**Leestekst**:
1.5     Bij brief van 29 april 2018 heeft klager bij de deken een klacht ingediend tegen verweerder.

 

2          KLACHT

2.1     De klacht houdt, zakelijk weergegeven, in dat verweerder tuchtrechtelijk verwijtbaar heeft gehandeld als bedoeld in artikel 46 Advocatenwet doordat:

verweerder de belangen van klager onvoldoende heeft behartigd.

Klager heeft ter toelichting op zijn klacht het volgende naar voren gebracht.

 

2.2       Het rijbewijs van klager is ten onrechte ongeldig verklaard. Het rijbewijs had zonder termijnbeperking aan klager teruggegeven moeten worden. Verweerder heeft de belangen van klager onvoldoende behartigd. Verweerder werkte samen met het CBR.

**Gegevens**:
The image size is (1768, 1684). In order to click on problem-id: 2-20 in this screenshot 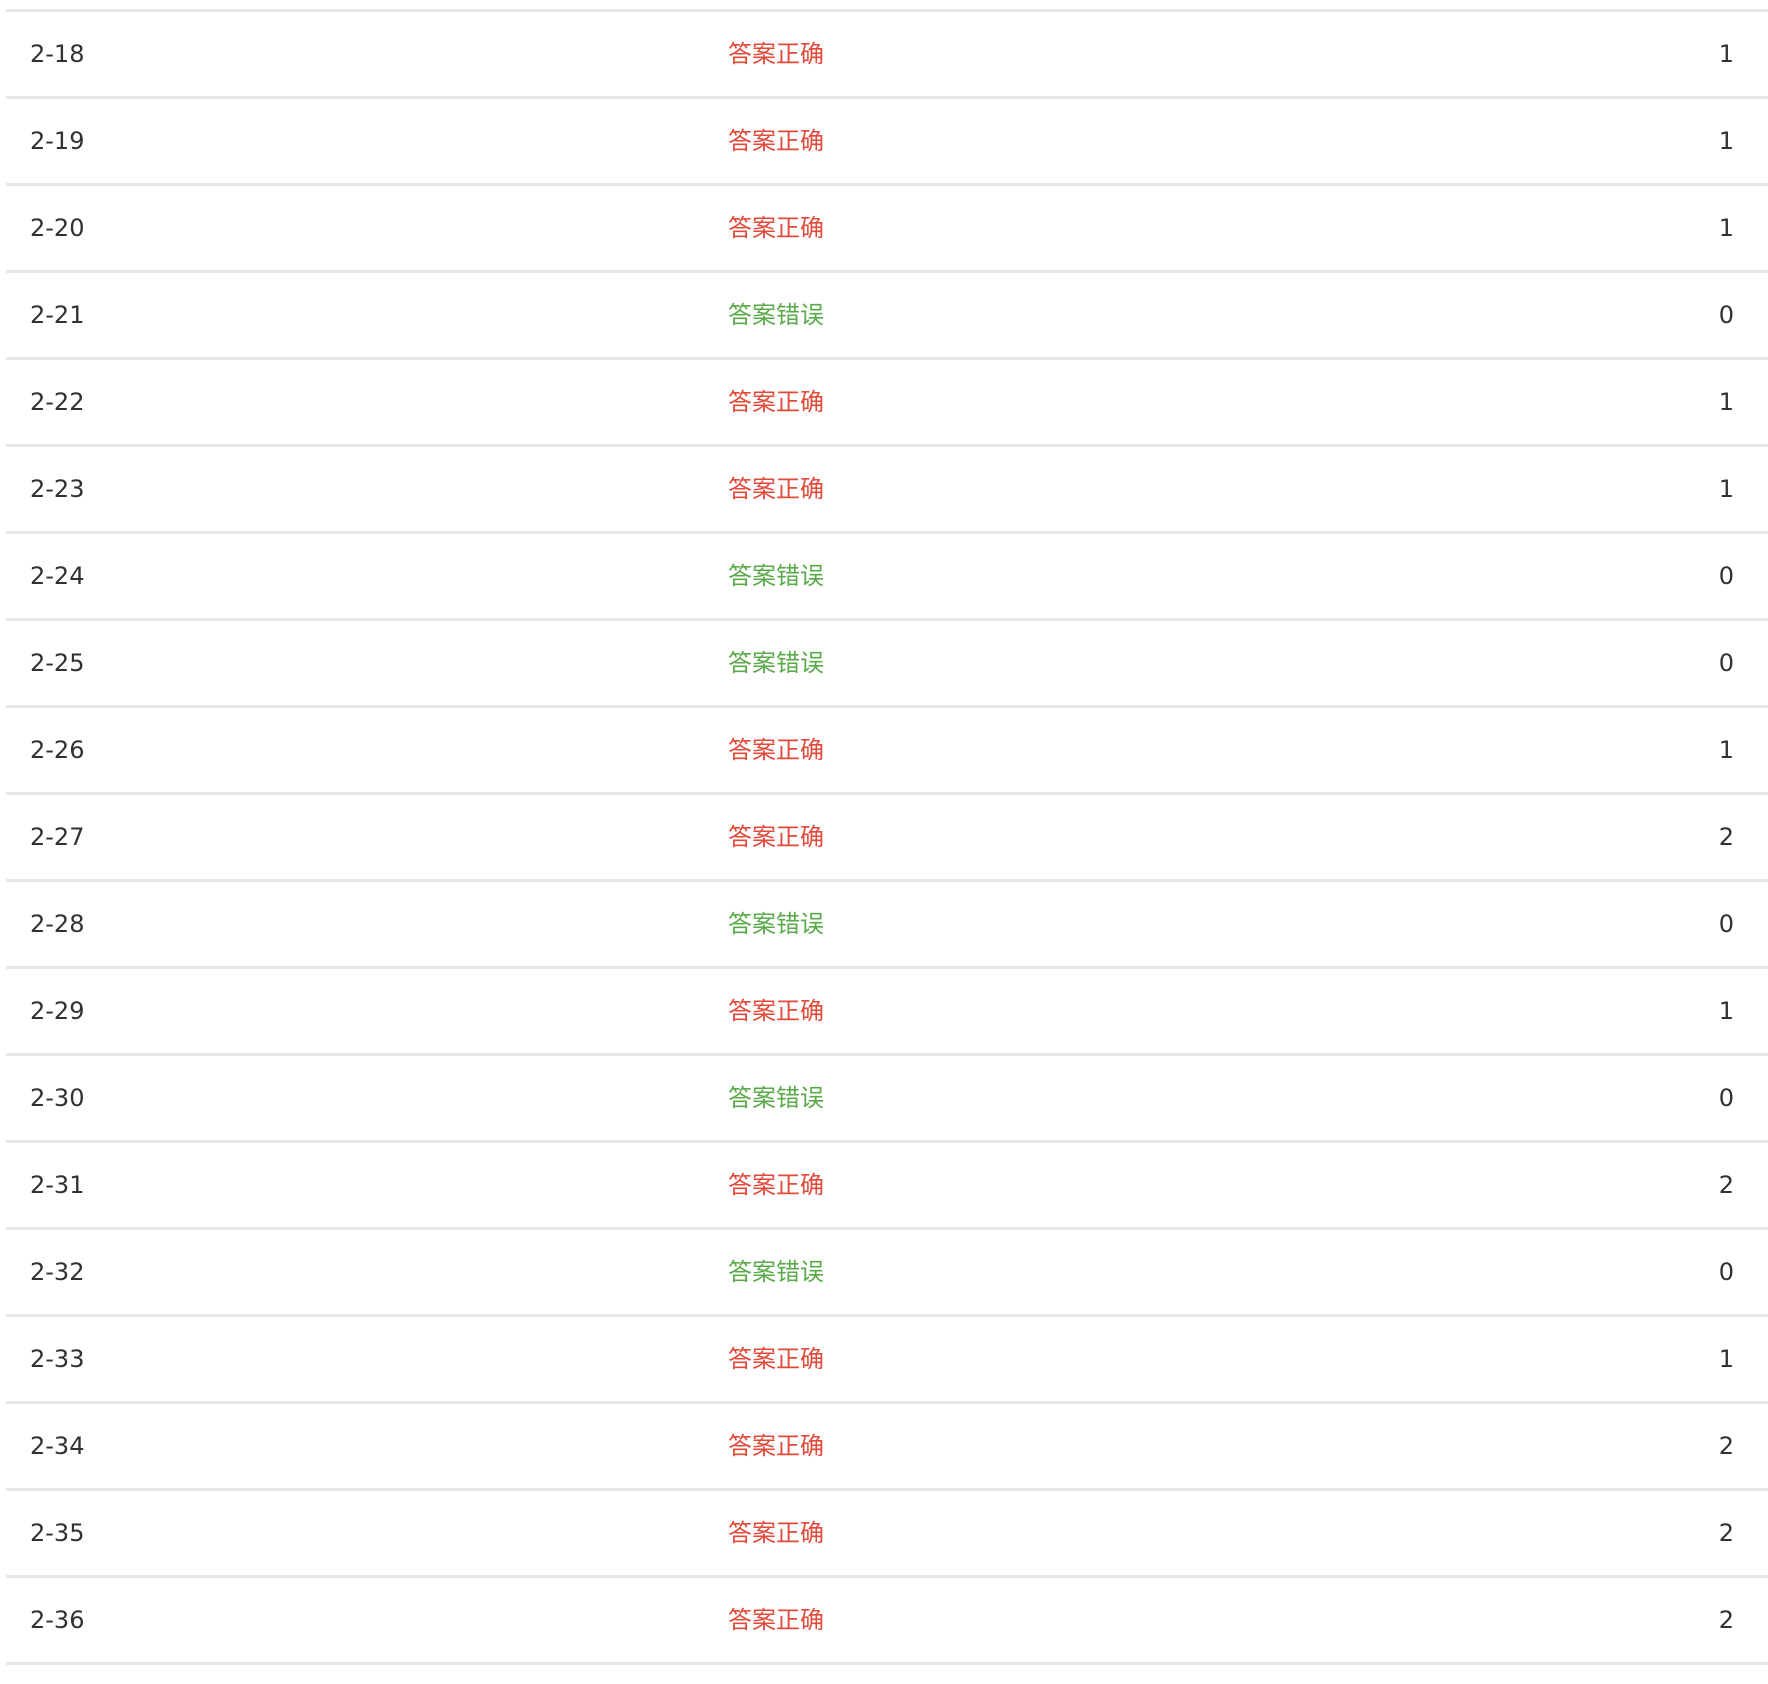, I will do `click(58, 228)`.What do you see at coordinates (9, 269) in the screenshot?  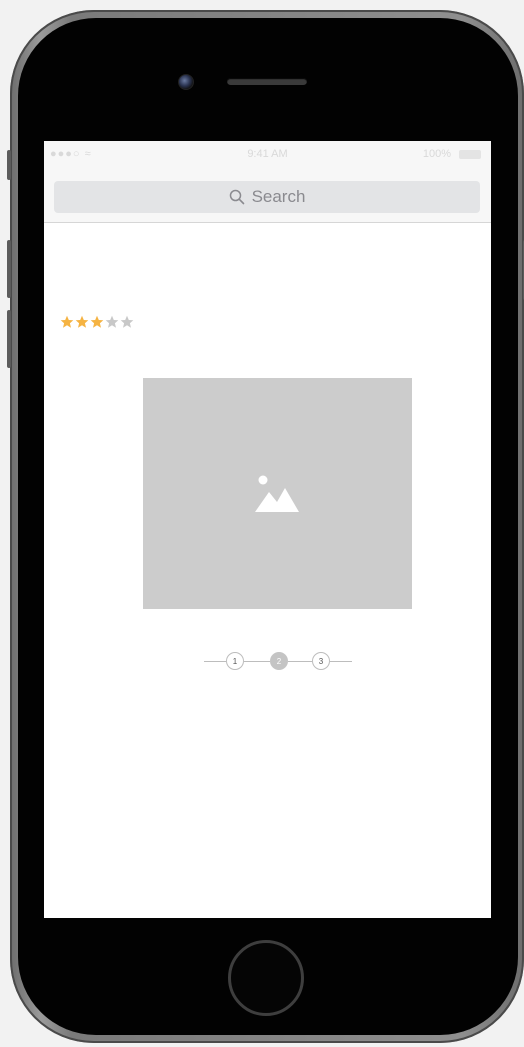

**Werkopdrachten**:
**A.** Leg in één tot drie zinnen uit waarom verweerder volgens de klacht in de leestekst tuchtrechtelijk verwijtbaar heeft gehandeld.
**B.** Schrijf het vervolg van de leestekst over de klacht tegen verweerder, aansluitend op de laatste zin.
De gegevens staan los van de leestekst.

**Antwoorden**:
**A.** Volgens de klacht heeft verweerder tuchtrechtelijk verwijtbaar gehandeld als bedoeld in artikel 46 Advocatenwet. De reden is dat verweerder de belangen van klager onvoldoende heeft behartigd.

**B.**
3          VERWEER

3.1       Verweerder heeft klager niet bijgestaan in het eerste deel van de CBR procedure. Het rijbewijs van klager was al ongeldig verklaard voordat verweerder bij de zaak betrokken raakte. Dit besluit van het CBR was onherroepelijk. De enige mogelijkheid die klager had was opnieuw een aanvraag voor een geschiktheidsonderzoek (eigen verklaring procedure) in te dienen. Uiteindelijk heeft deze procedure  geresulteerd in een verklaring van geschiktheid, met een termijnbeperking van een jaar. Binnen de CBR-procedure is normaal dat het rijbewijs wordt teruggegeven met achtereenvolgens een termijnbeperking van 1,3 en 5 jaren, alvorens het voor onbepaalde termijn wordt verstrekt.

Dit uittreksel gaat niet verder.